Robust statistics is a large field of mathematics, which attempts to provide reliable estimates of statistical parameters in contaminated data sets. One such algorithm is the Minimum Covariance Determinant (MCD) [32], which is available through scikit-learn [37] in python. By default, this algorithm separates the data into a core cluster (50% + m + 1), where the density of points is the greatest. In most schemes, the actual estimation of the covariance matrix is carried out in a two-step process. In the first step, the core cluster is identified based on the data that is closest together and, hence, gives the covariance matrix with the smallest determinant.
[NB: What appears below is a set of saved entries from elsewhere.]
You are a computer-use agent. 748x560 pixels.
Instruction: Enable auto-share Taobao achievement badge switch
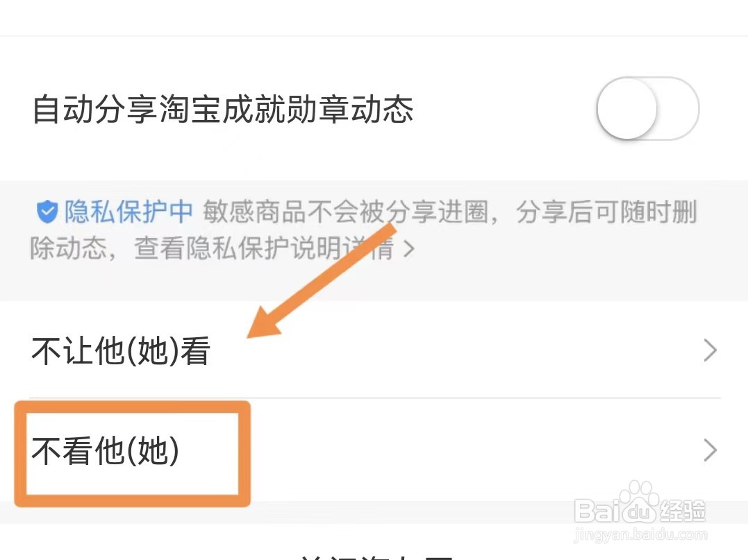tap(648, 109)
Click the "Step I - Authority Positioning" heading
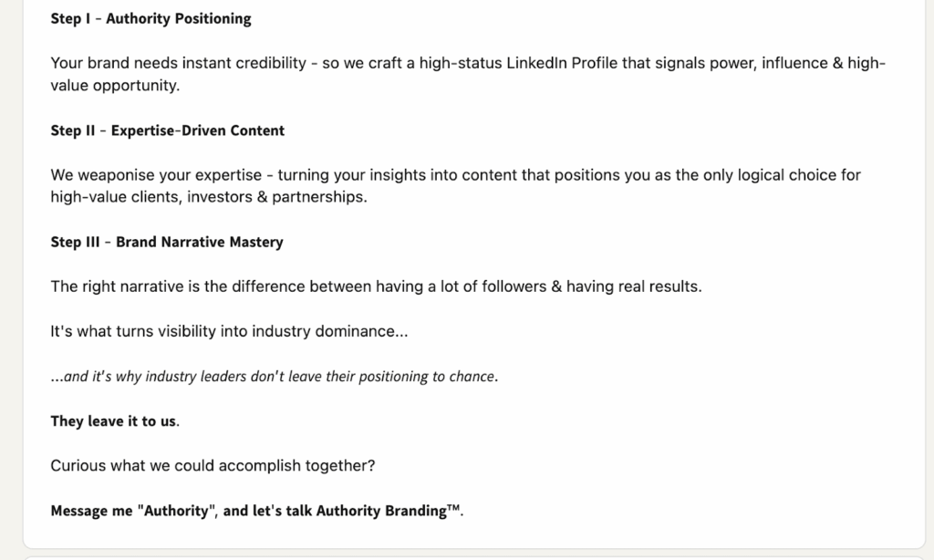This screenshot has width=934, height=560. click(x=150, y=18)

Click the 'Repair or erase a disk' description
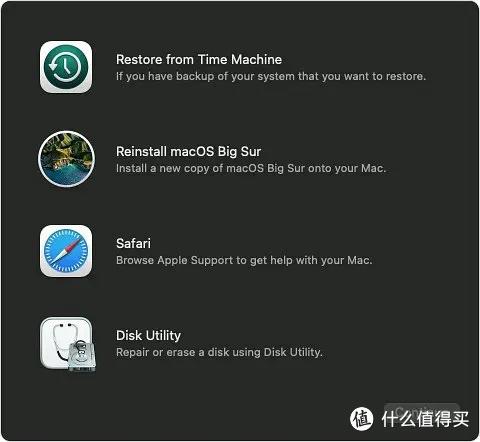pos(219,352)
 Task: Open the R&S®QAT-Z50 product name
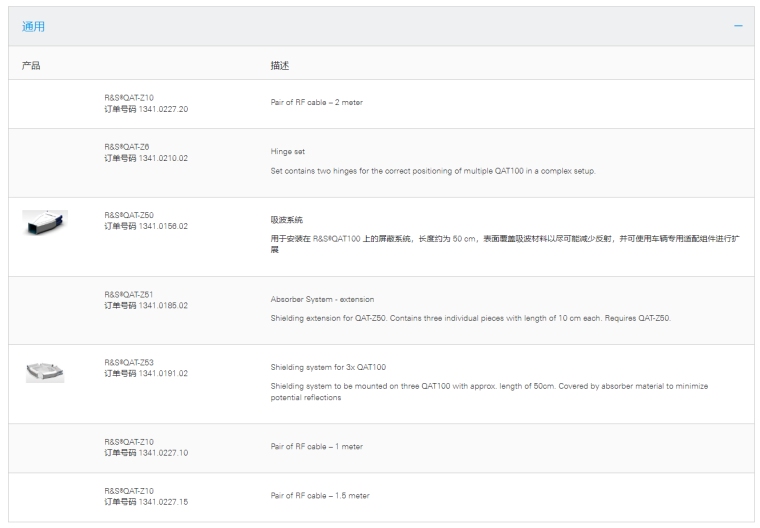point(130,215)
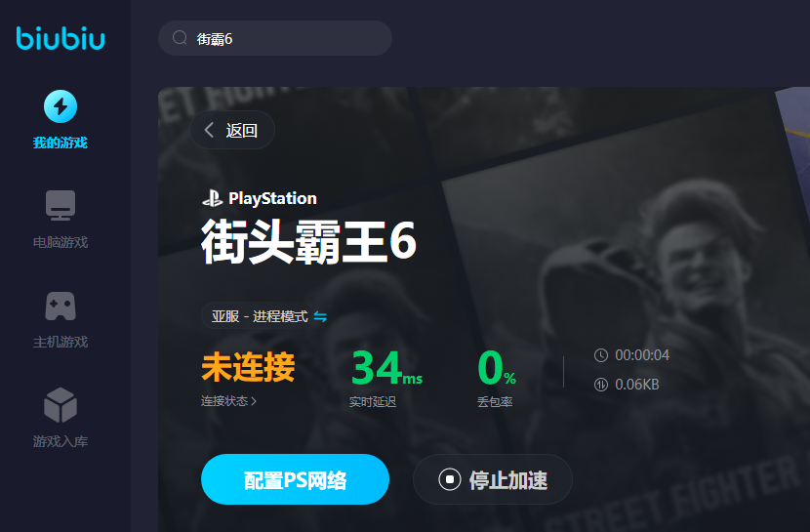
Task: Click the 34ms real-time latency value
Action: click(386, 367)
The MD of all the points is then calculated and a new covariance matrix is calculated using some fraction of the data (greater than 50% and less than or equal to 1) with the smallest MDs. The actual estimate tends to underestimate the true value of the covariance matrix. To illustrate this, a series of simulations based on real data collected for samples described in [8] was carried out. The true 5 x 5 covariance matrix for the blanks from a sample set [8] was determined and decomposed using the Cholesky method [38], to give a lower triangular matrix. This matrix was then used to generate 50 sets of pseudo data (5 scores) with the same covariance matrix [38]. The MCD algorithm was run using different data fractions ranging from 0.58 to 1.0.
The eigenvectors of the robust covariance matrix were an excellent match to the eigenvectors of the true covariance matrix at all data fractions. The dot product between the true and robust eigenvectors typically only differed from 1 by less than 1%.
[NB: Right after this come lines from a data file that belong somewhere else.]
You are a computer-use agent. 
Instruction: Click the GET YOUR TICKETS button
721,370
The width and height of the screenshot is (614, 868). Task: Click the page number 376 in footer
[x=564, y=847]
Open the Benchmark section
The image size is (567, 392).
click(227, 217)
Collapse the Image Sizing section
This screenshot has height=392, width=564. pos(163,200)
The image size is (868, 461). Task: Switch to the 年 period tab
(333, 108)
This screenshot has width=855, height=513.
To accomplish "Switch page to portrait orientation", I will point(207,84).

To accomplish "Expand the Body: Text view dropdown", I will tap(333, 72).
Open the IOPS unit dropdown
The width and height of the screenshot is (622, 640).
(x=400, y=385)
The ratio of the average robust eigenvalues to the true eigenvalues at different data fractions is shown in Fig. 2. The true eigenvalues are sorted in descending value ranging from 0.89 (1) to 1.74E-4 (5). As is well known, the eigenvalues calculated from the robust covariance matrix underestimate the true values [32]. This underestimation decreases slightly as the fraction of the data used by the MCD increases. Consequently, MDs calculated using the robust covariance matrix will tend to be high. For all data fractions, the standard deviation of the eigenvalues is what would be predicted on the basis of the chi-square distribution and 49 degrees of freedom, which is approximately 20%.
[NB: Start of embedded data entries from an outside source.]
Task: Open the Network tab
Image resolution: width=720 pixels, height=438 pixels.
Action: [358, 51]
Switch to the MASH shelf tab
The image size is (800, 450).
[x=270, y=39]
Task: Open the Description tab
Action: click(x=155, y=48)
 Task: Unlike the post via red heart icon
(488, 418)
The consequences of the underestimation shown in Fig. 2 on the partial Mahalanobis distance squared (PMDS) are shown in Fig. 3. To generate this plot for each curve (data fraction), 50 random data points of 5 scores each were generated as before using the Cholesky matrix. The PMDS using the first 3 rotated scores was calculated for all 50 points and sorted from smallest to largest. Each point was then plotted vs the corresponding point from the chi-square distribution. So, if PDMS(j) is the jth ranked point, then the jth point in the graph is (\(\left({\chi }_{1-\left(j-0.5\right)/n}^{2}\left(3\right), PMDS\left(j\right)\right)\). The dashed black line in Fig. 3 has a slope of 1 and so represents data having an exact chi-square distribution. The red line labelled as having a data fraction of 1, was generated not using the MCD, but the empirical covariance matrix. Both it and the line representing the MCD calculation using all of the data have a perfect chi-square distribution within expected statistical scatter. The curves for the remaining data fractions are all approximately straight lines but with steeper slopes indicating that they are overestimating the true MD. It would be straightforward to divide them by their slopes to scale them back to the chi-square value, but the real question is “How does this overestimate affect the detection of outliers?” If the MD of the outliers also scales up in proportion to this overestimate, then there is no significant effect. This question is related to the power of the test, i.e. the probability of a Type II error (i.e. a false negative), where an outlier is missed.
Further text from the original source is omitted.